• **Problem to solve**
Across the entries below, how many lines have the string "Given" in them? Reply with only the number.

• **Collected data entries**
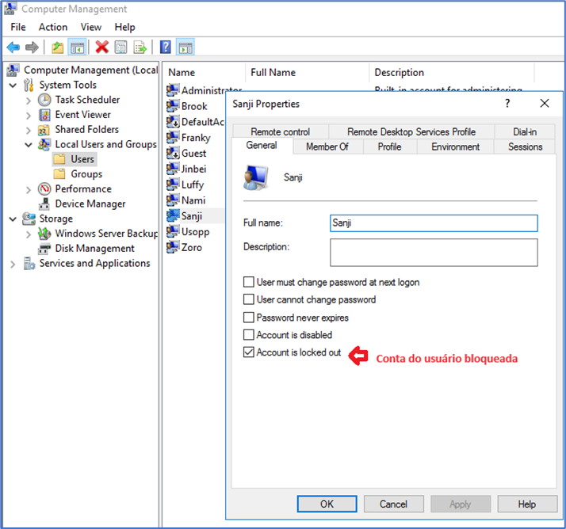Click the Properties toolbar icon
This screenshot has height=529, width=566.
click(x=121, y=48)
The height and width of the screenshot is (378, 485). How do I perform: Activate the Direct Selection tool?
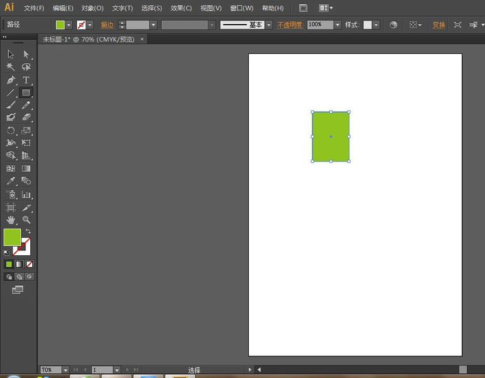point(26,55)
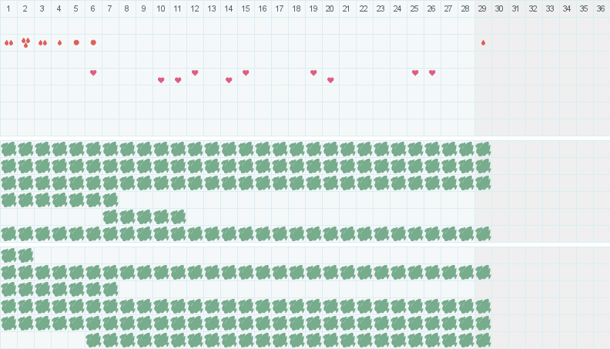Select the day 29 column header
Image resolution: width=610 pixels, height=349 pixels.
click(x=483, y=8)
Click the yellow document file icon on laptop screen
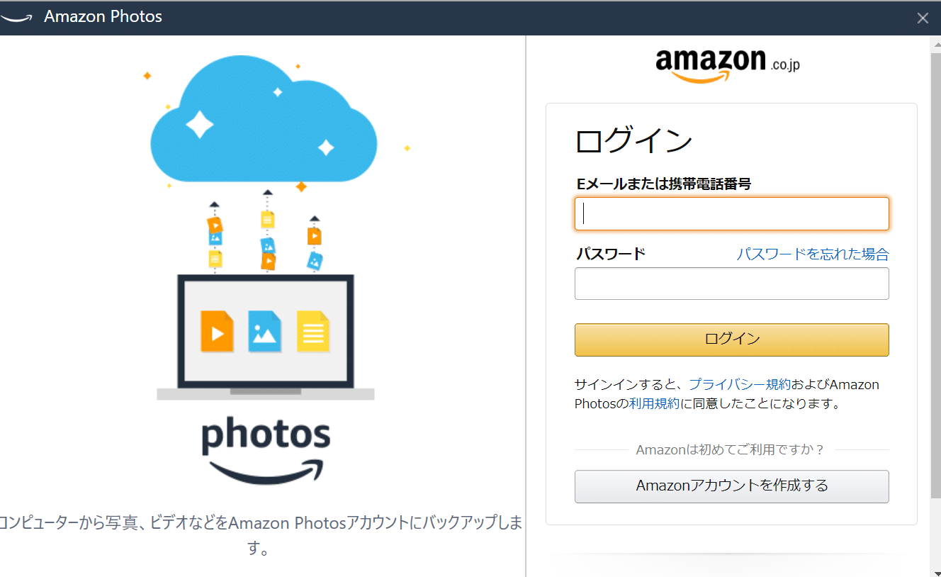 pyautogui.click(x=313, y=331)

--

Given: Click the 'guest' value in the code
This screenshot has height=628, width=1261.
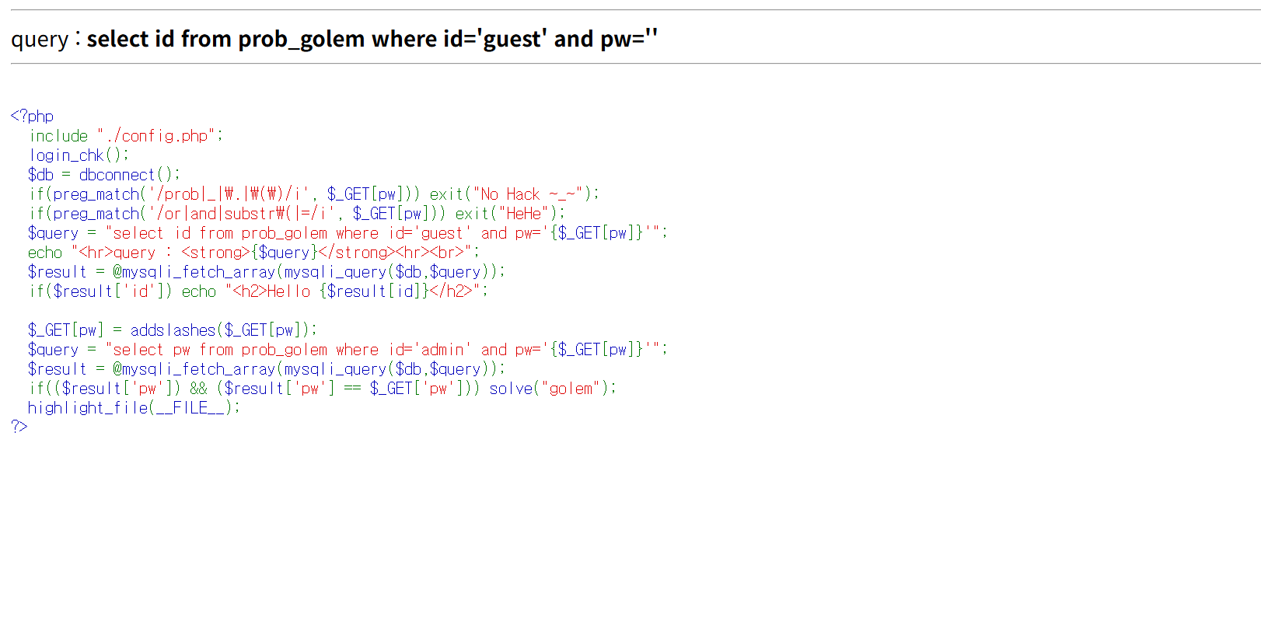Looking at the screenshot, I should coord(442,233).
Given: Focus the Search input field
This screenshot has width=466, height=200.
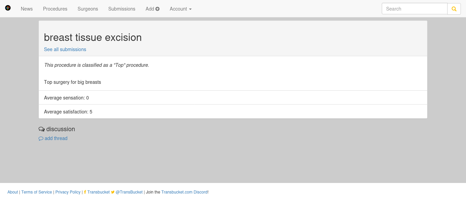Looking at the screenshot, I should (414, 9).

• **Result**
2